[Opening DATA section]

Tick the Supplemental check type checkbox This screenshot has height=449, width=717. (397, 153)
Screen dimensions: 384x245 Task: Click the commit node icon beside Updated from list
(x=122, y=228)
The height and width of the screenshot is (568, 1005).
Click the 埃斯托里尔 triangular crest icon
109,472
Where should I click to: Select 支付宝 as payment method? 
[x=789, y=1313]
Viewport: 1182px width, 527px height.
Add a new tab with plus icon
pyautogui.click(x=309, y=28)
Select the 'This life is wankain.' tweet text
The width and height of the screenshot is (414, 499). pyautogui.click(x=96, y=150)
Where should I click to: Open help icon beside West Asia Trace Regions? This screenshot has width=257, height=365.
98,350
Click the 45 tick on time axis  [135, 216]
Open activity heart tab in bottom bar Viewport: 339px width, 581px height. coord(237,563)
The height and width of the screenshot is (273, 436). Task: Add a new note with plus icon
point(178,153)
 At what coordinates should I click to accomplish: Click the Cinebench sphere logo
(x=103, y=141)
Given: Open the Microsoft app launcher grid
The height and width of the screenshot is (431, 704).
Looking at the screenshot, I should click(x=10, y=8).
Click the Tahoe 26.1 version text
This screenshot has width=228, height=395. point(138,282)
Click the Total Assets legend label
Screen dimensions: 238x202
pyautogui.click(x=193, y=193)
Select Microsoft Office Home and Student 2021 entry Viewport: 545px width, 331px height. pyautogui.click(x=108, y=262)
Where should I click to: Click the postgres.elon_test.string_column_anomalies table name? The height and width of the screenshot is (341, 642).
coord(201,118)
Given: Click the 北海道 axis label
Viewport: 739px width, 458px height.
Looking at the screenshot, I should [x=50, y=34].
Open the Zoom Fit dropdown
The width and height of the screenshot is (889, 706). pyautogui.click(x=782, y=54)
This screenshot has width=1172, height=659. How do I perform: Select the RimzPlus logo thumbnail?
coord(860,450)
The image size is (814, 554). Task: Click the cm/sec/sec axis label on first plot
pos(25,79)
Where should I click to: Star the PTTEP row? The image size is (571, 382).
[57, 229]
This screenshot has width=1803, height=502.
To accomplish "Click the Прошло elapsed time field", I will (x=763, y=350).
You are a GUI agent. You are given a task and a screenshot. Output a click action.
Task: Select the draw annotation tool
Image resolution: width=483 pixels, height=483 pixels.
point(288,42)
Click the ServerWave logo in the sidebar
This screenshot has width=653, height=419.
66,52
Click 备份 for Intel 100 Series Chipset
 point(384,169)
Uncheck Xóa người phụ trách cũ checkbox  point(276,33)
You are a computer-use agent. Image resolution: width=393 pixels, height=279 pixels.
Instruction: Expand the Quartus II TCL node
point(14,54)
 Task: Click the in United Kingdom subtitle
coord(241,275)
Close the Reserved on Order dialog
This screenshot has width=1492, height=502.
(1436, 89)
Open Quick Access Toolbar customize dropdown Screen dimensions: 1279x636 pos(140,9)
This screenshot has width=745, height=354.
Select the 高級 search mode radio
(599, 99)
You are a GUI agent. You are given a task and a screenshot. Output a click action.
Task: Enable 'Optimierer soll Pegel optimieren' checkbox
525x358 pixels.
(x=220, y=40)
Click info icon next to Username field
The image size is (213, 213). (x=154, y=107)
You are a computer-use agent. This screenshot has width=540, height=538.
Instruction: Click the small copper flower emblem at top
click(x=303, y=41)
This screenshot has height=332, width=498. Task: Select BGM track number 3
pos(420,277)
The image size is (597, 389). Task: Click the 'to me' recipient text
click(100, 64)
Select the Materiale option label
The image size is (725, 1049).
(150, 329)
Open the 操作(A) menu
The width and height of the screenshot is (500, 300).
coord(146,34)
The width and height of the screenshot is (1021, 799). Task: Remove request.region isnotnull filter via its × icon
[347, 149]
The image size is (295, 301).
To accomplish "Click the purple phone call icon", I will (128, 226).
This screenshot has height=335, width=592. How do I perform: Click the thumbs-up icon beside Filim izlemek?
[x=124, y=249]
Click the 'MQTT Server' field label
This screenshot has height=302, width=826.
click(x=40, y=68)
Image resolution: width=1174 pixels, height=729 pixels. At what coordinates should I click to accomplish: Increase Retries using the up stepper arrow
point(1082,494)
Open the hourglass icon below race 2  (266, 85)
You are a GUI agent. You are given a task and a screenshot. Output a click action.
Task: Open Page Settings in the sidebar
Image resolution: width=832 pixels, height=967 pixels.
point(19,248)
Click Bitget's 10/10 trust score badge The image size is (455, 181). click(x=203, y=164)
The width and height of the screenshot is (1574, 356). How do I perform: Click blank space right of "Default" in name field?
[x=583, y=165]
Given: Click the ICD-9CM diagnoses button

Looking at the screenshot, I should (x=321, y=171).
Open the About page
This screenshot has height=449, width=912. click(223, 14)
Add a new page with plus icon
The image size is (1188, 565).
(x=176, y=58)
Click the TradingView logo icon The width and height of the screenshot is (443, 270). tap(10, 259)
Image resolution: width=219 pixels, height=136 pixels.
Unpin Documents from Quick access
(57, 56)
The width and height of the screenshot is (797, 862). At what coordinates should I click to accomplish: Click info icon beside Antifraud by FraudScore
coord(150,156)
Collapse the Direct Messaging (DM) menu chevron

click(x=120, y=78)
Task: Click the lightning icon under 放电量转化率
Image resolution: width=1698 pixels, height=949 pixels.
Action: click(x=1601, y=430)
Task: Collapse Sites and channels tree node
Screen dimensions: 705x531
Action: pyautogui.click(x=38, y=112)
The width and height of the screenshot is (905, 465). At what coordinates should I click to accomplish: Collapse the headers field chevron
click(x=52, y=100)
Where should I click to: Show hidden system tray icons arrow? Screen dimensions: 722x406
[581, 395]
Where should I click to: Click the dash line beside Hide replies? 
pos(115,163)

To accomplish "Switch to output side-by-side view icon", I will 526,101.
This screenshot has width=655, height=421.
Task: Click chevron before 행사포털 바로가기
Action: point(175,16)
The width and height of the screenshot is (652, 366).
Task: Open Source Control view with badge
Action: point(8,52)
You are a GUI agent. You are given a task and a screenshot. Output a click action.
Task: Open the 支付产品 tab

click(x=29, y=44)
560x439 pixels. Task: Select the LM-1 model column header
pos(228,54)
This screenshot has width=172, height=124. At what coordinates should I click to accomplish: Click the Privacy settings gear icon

[Closing DATA section]

[EXERCISE REQUIREMENTS] From the first line of the listing above through the line that contains "Open activity heart", set down each line without alteration, and nothing else.

[ANSWER TO THIS PROBLEM]
Tick the Supplemental check type checkbox This screenshot has height=449, width=717. (397, 153)
Screen dimensions: 384x245 Task: Click the commit node icon beside Updated from list
(x=122, y=228)
The height and width of the screenshot is (568, 1005).
Click the 埃斯托里尔 triangular crest icon
109,472
Where should I click to: Select 支付宝 as payment method? 
[x=789, y=1313]
Viewport: 1182px width, 527px height.
Add a new tab with plus icon
pyautogui.click(x=309, y=28)
Select the 'This life is wankain.' tweet text
The width and height of the screenshot is (414, 499). pyautogui.click(x=96, y=150)
Where should I click to: Open help icon beside West Asia Trace Regions? This screenshot has width=257, height=365.
98,350
Click the 45 tick on time axis  [135, 216]
Open activity heart tab in bottom bar Viewport: 339px width, 581px height. coord(237,563)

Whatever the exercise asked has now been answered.